• **INSTRUCTIONS FOR THE TASK**: From the line that contains "Dokumenty ucznia i kandydata (159, 1502)" to the end of the entries, write out every line exactly, including both ends, and nothing more.

◇ ◇ ◇ ◇

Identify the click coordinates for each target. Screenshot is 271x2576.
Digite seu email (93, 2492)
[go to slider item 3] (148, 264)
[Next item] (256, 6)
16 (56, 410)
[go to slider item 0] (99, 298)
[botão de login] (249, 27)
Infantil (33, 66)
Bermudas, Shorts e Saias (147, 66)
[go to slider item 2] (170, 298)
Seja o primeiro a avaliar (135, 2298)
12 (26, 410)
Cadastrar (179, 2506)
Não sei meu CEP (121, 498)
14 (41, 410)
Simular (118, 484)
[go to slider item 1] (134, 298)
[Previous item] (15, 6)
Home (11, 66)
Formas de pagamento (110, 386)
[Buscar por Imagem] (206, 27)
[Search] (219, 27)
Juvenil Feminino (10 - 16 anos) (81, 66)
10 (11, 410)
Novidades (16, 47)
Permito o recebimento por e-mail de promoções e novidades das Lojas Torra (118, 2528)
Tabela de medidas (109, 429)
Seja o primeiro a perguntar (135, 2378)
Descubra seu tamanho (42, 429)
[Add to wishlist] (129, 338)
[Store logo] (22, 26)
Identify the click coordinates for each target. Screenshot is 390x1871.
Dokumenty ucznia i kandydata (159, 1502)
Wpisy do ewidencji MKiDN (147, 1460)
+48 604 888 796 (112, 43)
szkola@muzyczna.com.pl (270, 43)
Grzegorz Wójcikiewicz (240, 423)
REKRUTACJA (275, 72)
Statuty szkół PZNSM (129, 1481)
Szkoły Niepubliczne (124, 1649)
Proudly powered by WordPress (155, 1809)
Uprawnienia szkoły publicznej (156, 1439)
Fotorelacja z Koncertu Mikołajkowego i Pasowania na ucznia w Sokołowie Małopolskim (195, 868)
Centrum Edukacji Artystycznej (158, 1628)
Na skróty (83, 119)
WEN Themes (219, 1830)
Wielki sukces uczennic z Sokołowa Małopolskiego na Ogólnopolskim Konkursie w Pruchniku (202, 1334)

◇ ◇ ◇ ◇

• **TASK ANSWER**:
Dokumenty ucznia i kandydata (159, 1502)
Wpisy do ewidencji MKiDN (147, 1460)
+48 604 888 796 (112, 43)
szkola@muzyczna.com.pl (270, 43)
Grzegorz Wójcikiewicz (240, 423)
REKRUTACJA (275, 72)
Statuty szkół PZNSM (129, 1481)
Szkoły Niepubliczne (124, 1649)
Proudly powered by WordPress (155, 1809)
Uprawnienia szkoły publicznej (156, 1439)
Fotorelacja z Koncertu Mikołajkowego i Pasowania na ucznia w Sokołowie Małopolskim (195, 868)
Centrum Edukacji Artystycznej (158, 1628)
Na skróty (83, 119)
WEN Themes (219, 1830)
Wielki sukces uczennic z Sokołowa Małopolskiego na Ogólnopolskim Konkursie w Pruchniku (202, 1334)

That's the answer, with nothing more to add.